Andando Sempre la fede autentica, sempre il sì detto con sincerità a Gesù mette in movimento, chiede di uscire dalla pigrizia, di schiodarsi dal ripetere il solito schema (nella pastorale, ad esempio). Andare... in-contro alle persone di ogni cultura, di ogni luogo; e andare contro ciò che deturpa la bellezza dei figli di Dio. Come Gesù ha camminato moltissimo ed è vissuto sempre al di fuori di recinti di protezione, di luoghi sicuri e controllati, così sempre sarà per chi è missionario del vangelo: accetterà l’insicurezza dell’andare, rifiuterà di installarsi. Perché «io sono con voi tutti i giorni» diventa realtà nel quotidiano fluire del tempo, dentro le nostre vite sempre in movimento.

Battezzando Nel nome del Padre, del Figlio e dello Spirito Santo: la vita sacramentale della chiesa ha la sua sorgente nell’amore trinitario che unisce senza fondere e confondere le divine persone. Sant’Agostino scrive: «Se vedi l’amore, tu vedi la Trinità...». Il Padre ama donando tutto se stesso; Gesù, il Figlio, è Colui che è tutto amato; lo Spirito Santo è la forza d’amore che unisce chi ama ed è amato. «Ecco sono tre: l’Amante, l’Amato e l’Amore», sempre con le parole di Sant’Agostino. Si chiede il battesimo nella convinzione che è l’amore che tiene su il mondo, non il nostro amore ma quello divino. Che l’amore è il senso di tutto, inizio e fine, alfa ed omega. Mi sembra quasi di scrivere frasi retoriche... ma davvero battezzare è immergere nell’amore di Dio e testimoniare al mondo che non ci rassegniamo al male, all’apparente strapotere della cattiveria.

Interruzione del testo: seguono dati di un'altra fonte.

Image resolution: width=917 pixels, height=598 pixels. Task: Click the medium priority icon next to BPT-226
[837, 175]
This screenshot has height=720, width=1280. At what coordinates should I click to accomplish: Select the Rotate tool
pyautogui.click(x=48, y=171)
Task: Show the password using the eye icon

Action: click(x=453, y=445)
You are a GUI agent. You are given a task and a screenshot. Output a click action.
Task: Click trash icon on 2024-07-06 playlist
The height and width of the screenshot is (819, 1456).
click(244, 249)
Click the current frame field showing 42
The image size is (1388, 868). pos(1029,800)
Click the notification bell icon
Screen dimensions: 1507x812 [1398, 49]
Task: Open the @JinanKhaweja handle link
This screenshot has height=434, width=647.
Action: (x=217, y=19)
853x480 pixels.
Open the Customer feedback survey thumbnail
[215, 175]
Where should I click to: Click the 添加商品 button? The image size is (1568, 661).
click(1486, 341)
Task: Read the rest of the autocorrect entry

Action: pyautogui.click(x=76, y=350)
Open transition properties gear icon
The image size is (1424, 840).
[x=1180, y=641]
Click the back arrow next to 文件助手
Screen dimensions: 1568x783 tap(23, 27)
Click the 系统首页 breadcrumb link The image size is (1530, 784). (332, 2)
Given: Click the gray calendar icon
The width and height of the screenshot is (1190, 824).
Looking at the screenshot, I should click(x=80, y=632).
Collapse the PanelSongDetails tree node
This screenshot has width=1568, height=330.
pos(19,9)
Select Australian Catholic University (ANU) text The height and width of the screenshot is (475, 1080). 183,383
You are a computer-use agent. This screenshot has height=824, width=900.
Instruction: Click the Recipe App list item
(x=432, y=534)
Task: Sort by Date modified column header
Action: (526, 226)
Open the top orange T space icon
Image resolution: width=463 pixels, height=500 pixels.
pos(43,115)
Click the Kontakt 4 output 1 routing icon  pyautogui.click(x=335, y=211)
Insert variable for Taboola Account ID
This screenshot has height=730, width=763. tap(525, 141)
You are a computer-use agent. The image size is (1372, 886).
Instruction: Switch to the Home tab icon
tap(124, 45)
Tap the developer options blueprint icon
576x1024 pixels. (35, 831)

Insegnando Cosa c’è da insegnare se non il grande comandamento dell’amore? Sappiamo dalla pagina del giudizio finale (cfr Mt 25), che la «materia» su cui il Maestro interrogherà, su cui è necessario essere trovati «preparati» è l’amore. «Questo vi comando: che vi amiate gli uni gli altri» (Gv 15,17). E come insegnare questo se non vivendolo in prima persona, scrivendolo indelebilmente con i fatti della propria vita: «Da questo tutti sapranno che siete miei discepoli: se avete amore gli uni per gli altri» (Gv 13,35). Avere amore gli uni per gli altri per noi cristiani affonda le sue radici nel sentire e sapere, nel meditare e capire con tutto se stessi che siamo prima di tutto amati: «In questo sta l’amore: non siamo stati noi ad amare Dio, ma è lui che ha amato noi e ha mandato il suo Figlio come vittima di espiazione per i nostri peccati» (1Gv 4,10).

Andando

E Nella notte fra il 30 ed il 31 maggio molti, giovani e non, sono pellegrini sul cammino di sant’Antonio (come riportato nelle pagine della Difesa dello scorso numero, p. 22). «Andando fate discepoli» è il comando di Gesù ai suoi, così significativo per chi si fa pellegrino. Il pellegrino cammina mosso da Gesù; fa strada in compagnia di Gesù, spesso incrociato nel volto di chi si incontra e/o di chi pellegrina accanto; si muove verso Gesù, meta di ogni percorso, approdo di ogni ricerca, termine di ogni desiderio di pienezza. Da, con e per Gesù: il pellegrino sperimenta la sua fragilità ed al tempo la fiducia nella provvidenza; cammina solo con il Solo e tuttavia aperto al dialogo. Non è un nomade, né un vagabondo, né un turista e non fa gare con se stesso. Andando per via il pellegrino sperimenta la fatica, vive il sacrificio, si espone al rischio e anche a qualche pericolo: per crucem ad lucem. «Se ne va a capo scoperto. La morte, il vento, l’ingiuria: tutto riceve in faccia senza mai rallentare il passo. Si direbbe che ciò che lo tormenta è nulla rispetto a ciò che egli spera. Che la morte è nulla più di un vento di sabbia. Che vivere è come il suo cammino: senza fine. L’umano è chi va così, a capo scoperto, nella ricerca mai interrotta di chi è più grande» (Christian Bobin ne L’uomo che cammina, a proposito di Gesù).